‘ECONOMIC DIRECTION CLEARER NOW’
Analysts expect GDP growth, ringgit to strengthen this year after ‘chaos’
MALAYSIA’S economic direction is clearer now after the “chaos” that followed the change in government temporarily dampened investors’ confidence, said analysts.
Some also expect the ringgit to edge higher against the US dollar in the coming months, with Singapore-based OCBC Bank projecting it to trade above 4.1600 by year end.
MIDF Research said in its latest third-quarter market strategy report the country expected better growth this year than the 4.7 per cent achieved last year.
“As Malaysia currently focuses on free market, quality investment and high productivity, it will have significant impact on economic growth.”
MIDF Research expects the economy to expand 4.9 per cent this year. This would be driven by steady domestic demand amid a lower key interest rate, low inflationary pressure, stable job market and positive progress in
the construction sector.
The firm said the resumption of infrastructure projects, such as East Coast Rail Link, would restore investors’ confidence and trust in the market, translating into investment flows.
Nevertheless, it said economic growth this year would be influenced by internal and external factors such as the global slowdown and financial instability, threat of protectionism, volatility of commodity prices and labour market conditions.
The gross domestic product growth of 4.5 per cent in the first quarter had exceeded market expectations, it added.
On the Asian economy, OCBC economist Terence Wu said the macro outlook continued to be uninspiring as the United StatesChina trade conflict remained a potential flashpoint and might impinge on the macroeconomic readings further.

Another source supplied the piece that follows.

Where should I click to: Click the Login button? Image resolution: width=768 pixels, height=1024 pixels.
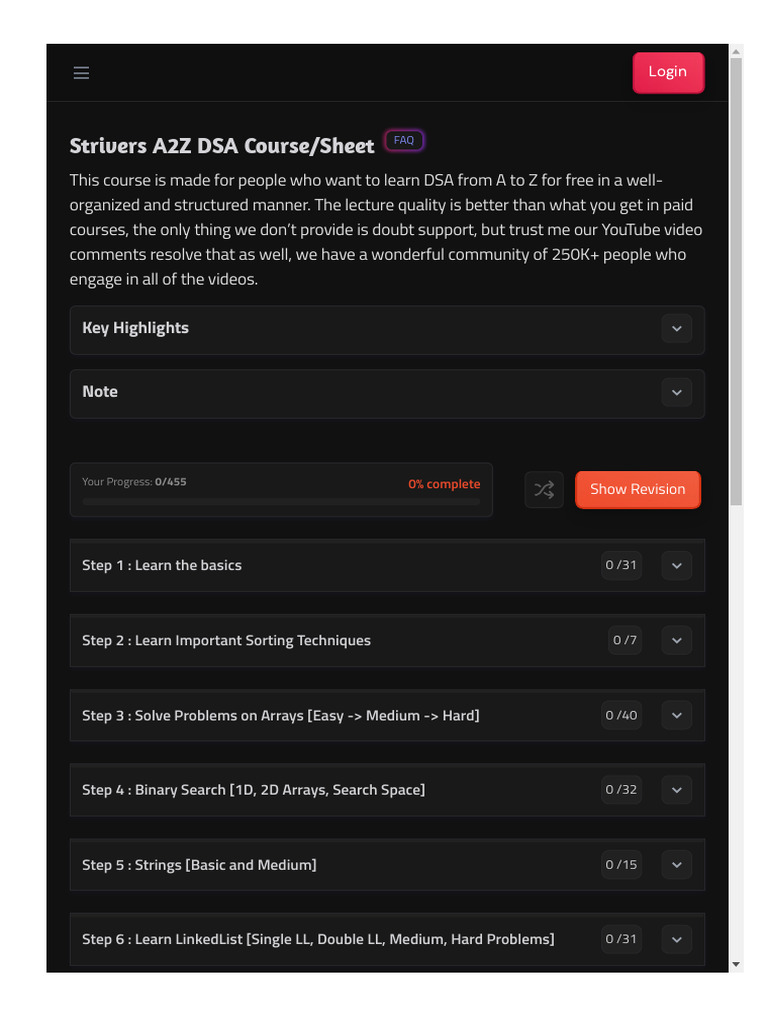click(667, 72)
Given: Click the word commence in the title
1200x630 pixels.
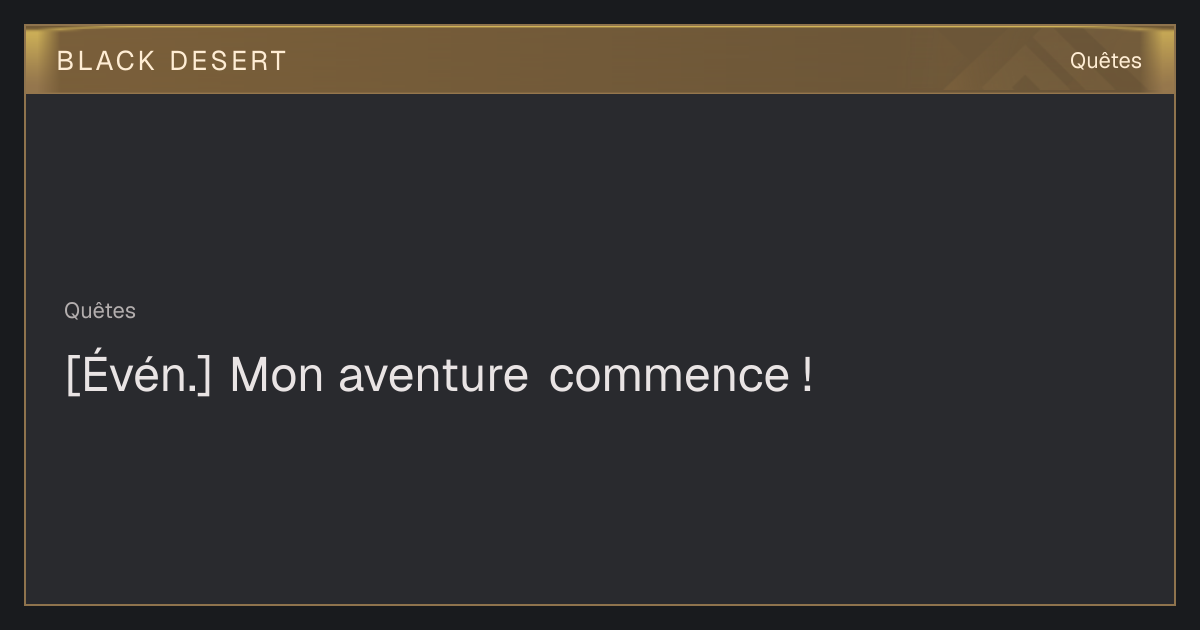Looking at the screenshot, I should pyautogui.click(x=669, y=377).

“The hope is for recovering China to act as an anchor of stability, and for growth to pick up sufficient momentum to filter down to the rest of the Asian economies. This scenario, however, is predicated on the trade tensions blowing over,” he said in a statement.
Wu said Asian central banks were now more open to rate cuts to support growth impetus.

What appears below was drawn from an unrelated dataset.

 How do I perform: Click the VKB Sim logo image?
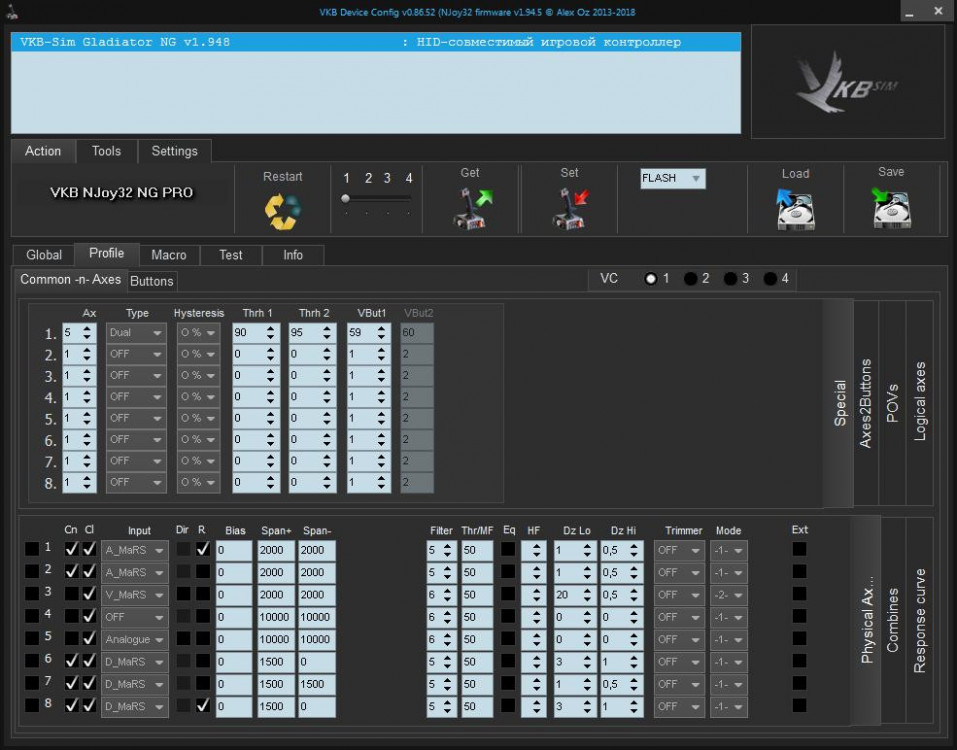[x=847, y=81]
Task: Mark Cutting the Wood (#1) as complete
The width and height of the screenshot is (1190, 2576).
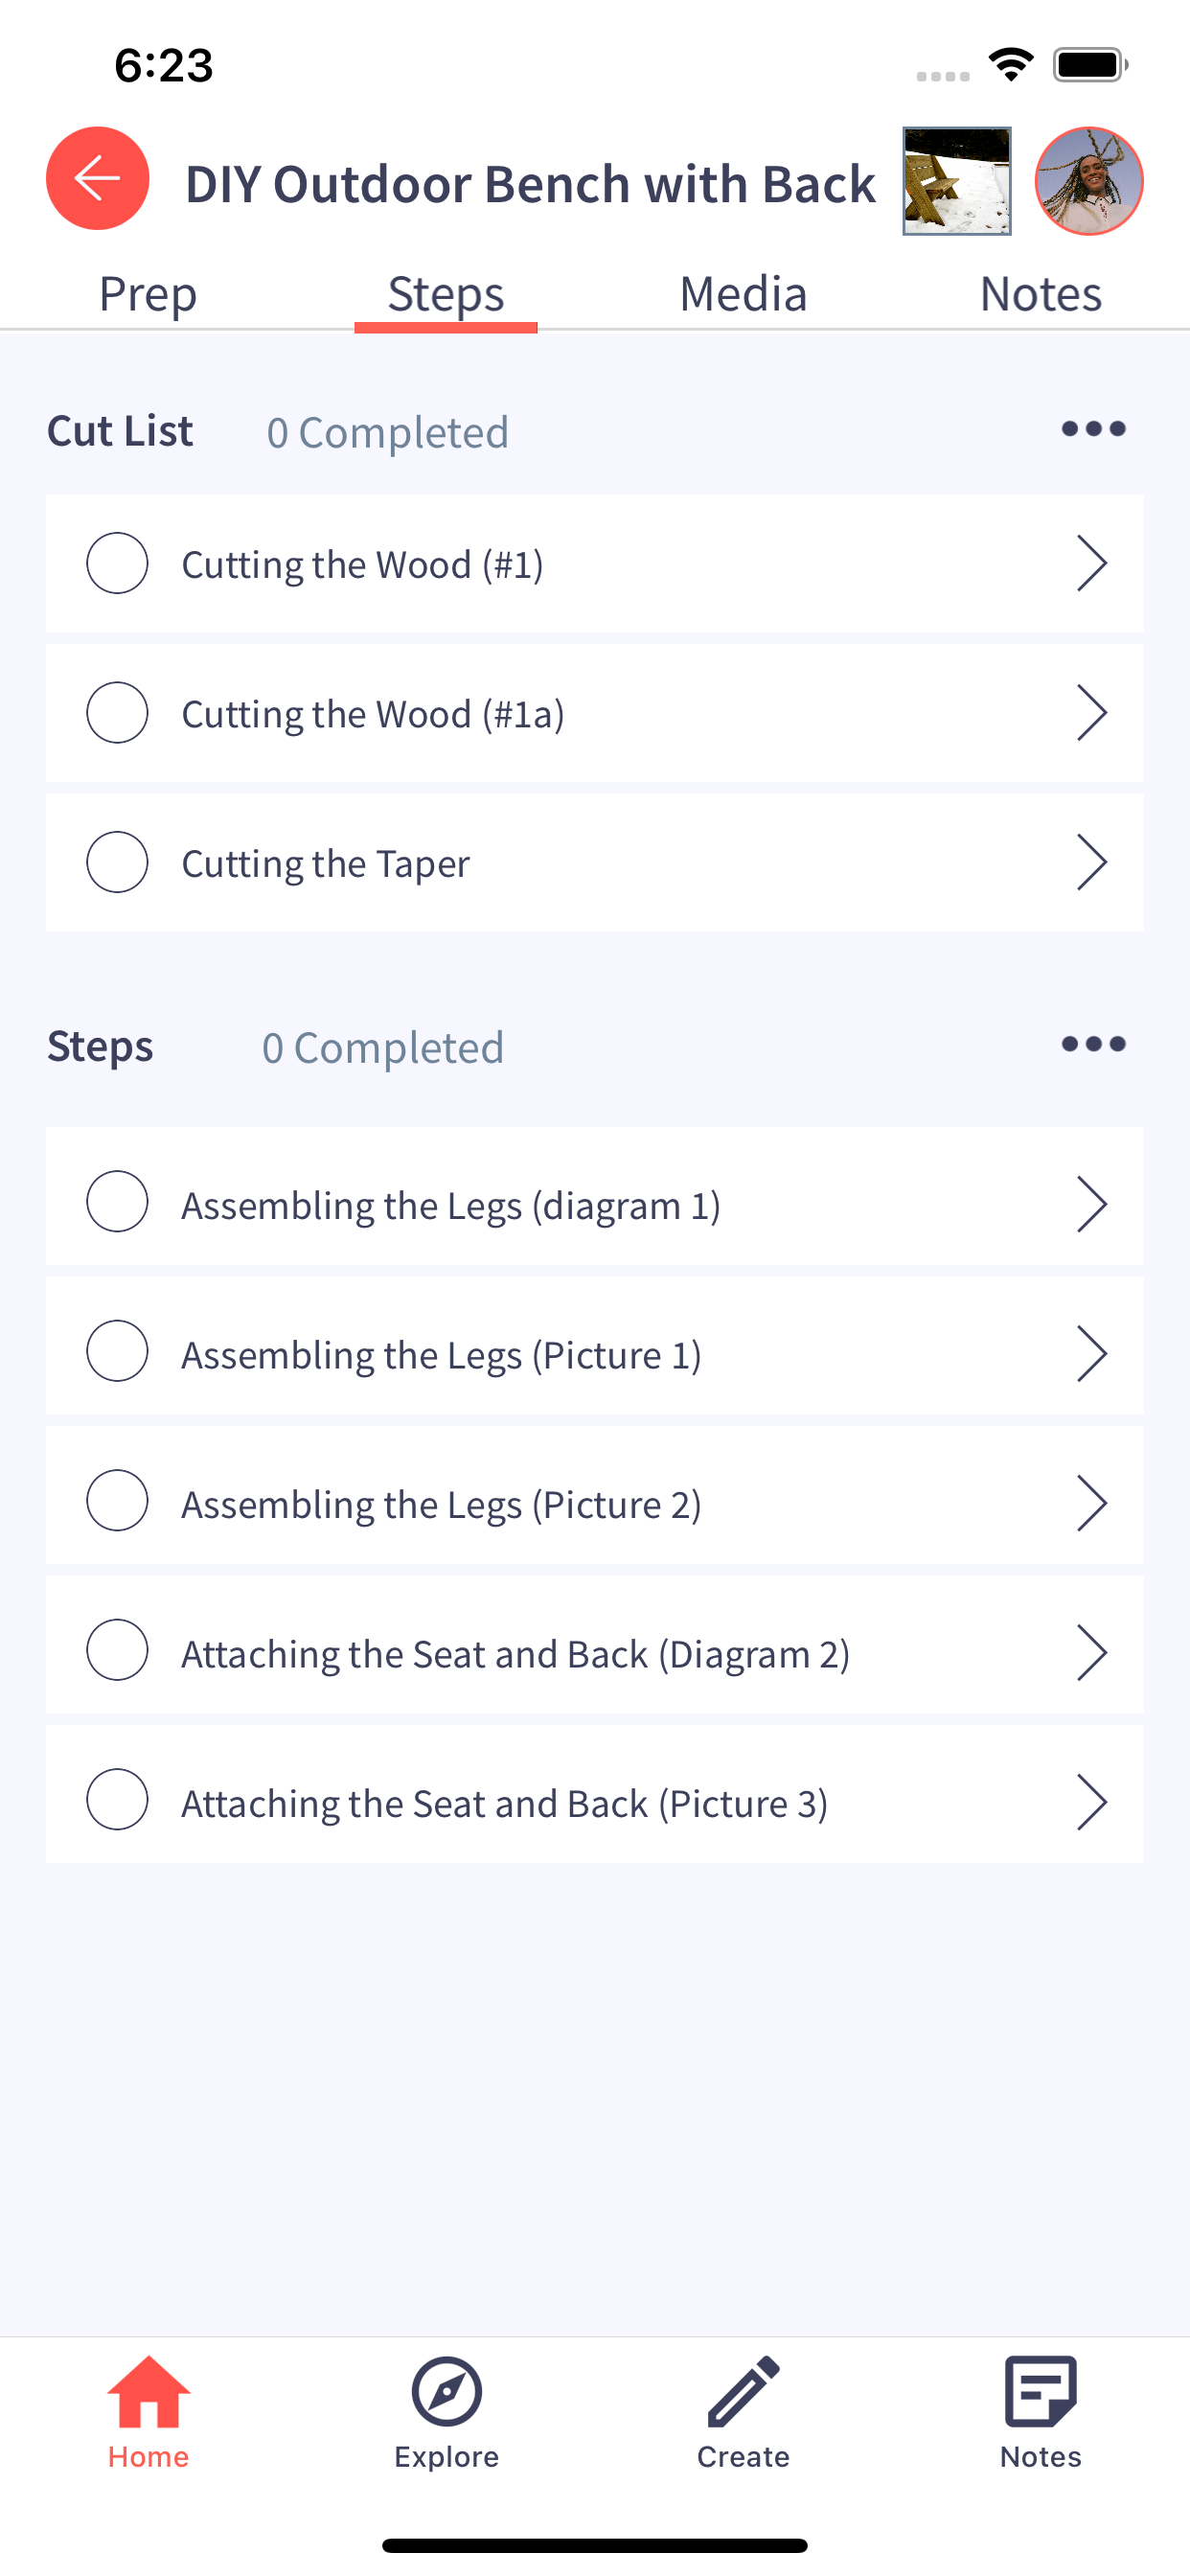Action: (x=118, y=563)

Asian central banks may also be encouraged by the posture shift of the US Federal Reserve and other major central banks.
Nevertheless, OCBC expects the easing bias to be carefully calibrated so as to avoid undue concerns over the macro picture and prompt risks of capital outflows.
Given the spectre of a trade war and soft economic outlook, there might be few positives for Asian currencies as a whole, it added.